◆ Task description
This exercise calls for every record to be returned exactly, with pictures removed.

◆ Data extracts

* * *

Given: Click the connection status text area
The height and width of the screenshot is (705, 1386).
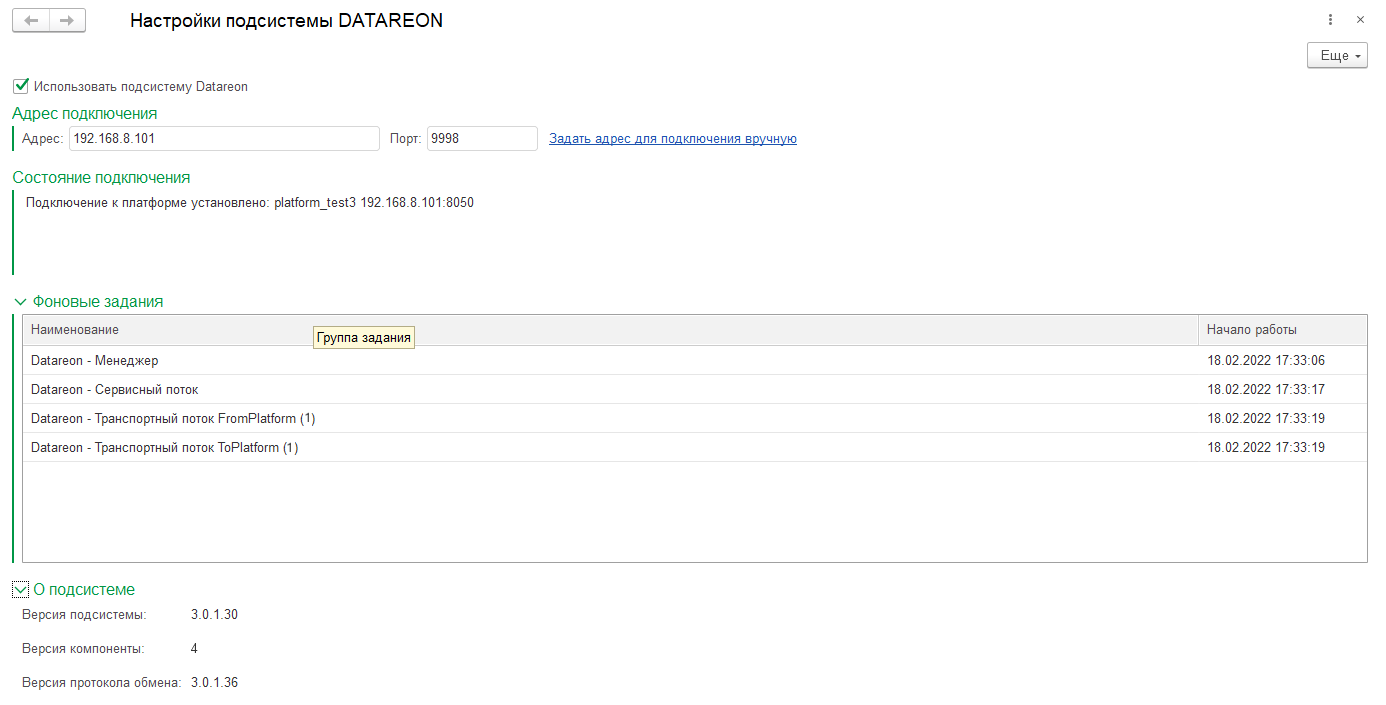Looking at the screenshot, I should point(250,203).
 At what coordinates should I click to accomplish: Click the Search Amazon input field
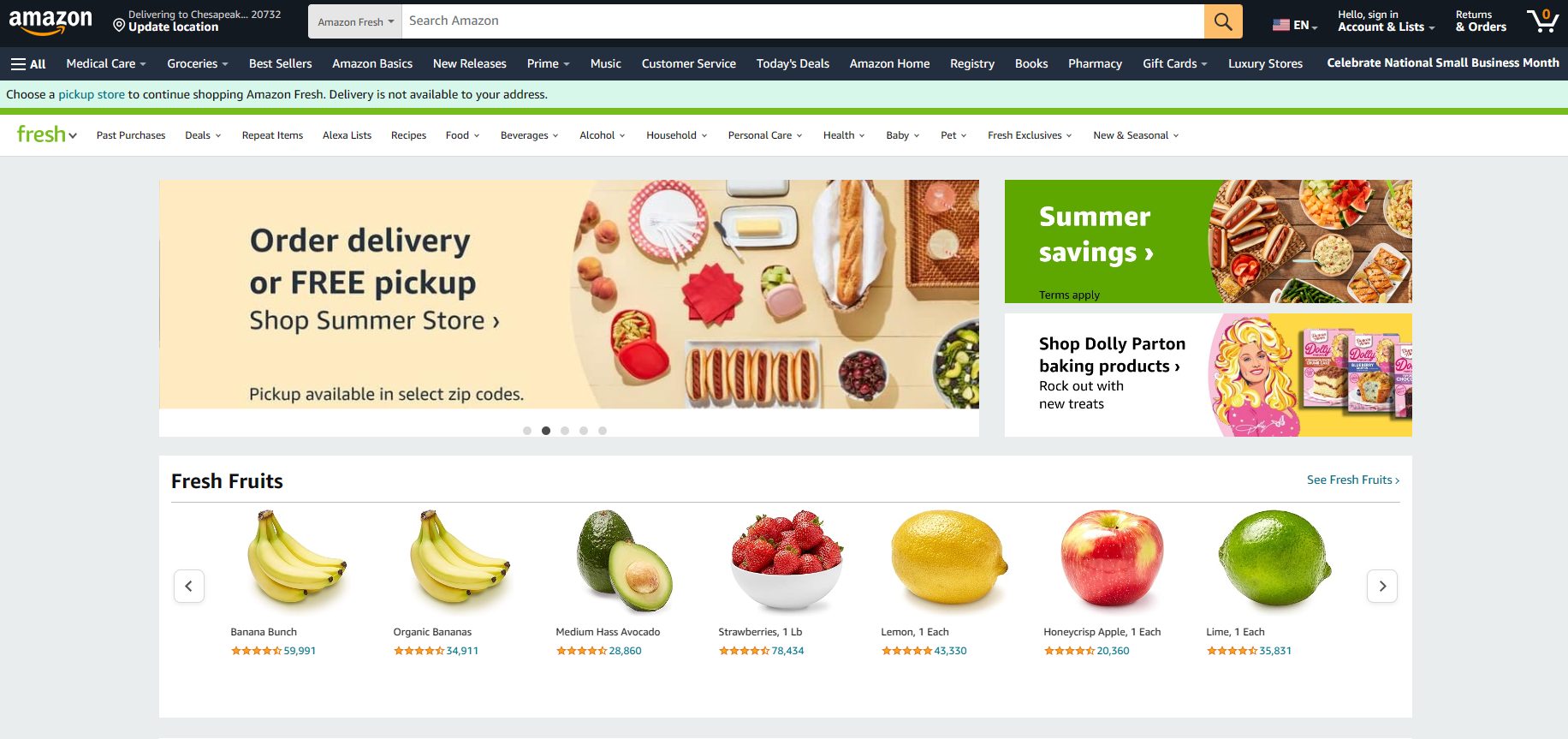[x=803, y=21]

* * *

◆ Answer to the problem
Given: Click the connection status text area
The height and width of the screenshot is (705, 1386).
Looking at the screenshot, I should point(250,203).
 At what coordinates should I click to accomplish: Click the Search Amazon input field
[x=803, y=21]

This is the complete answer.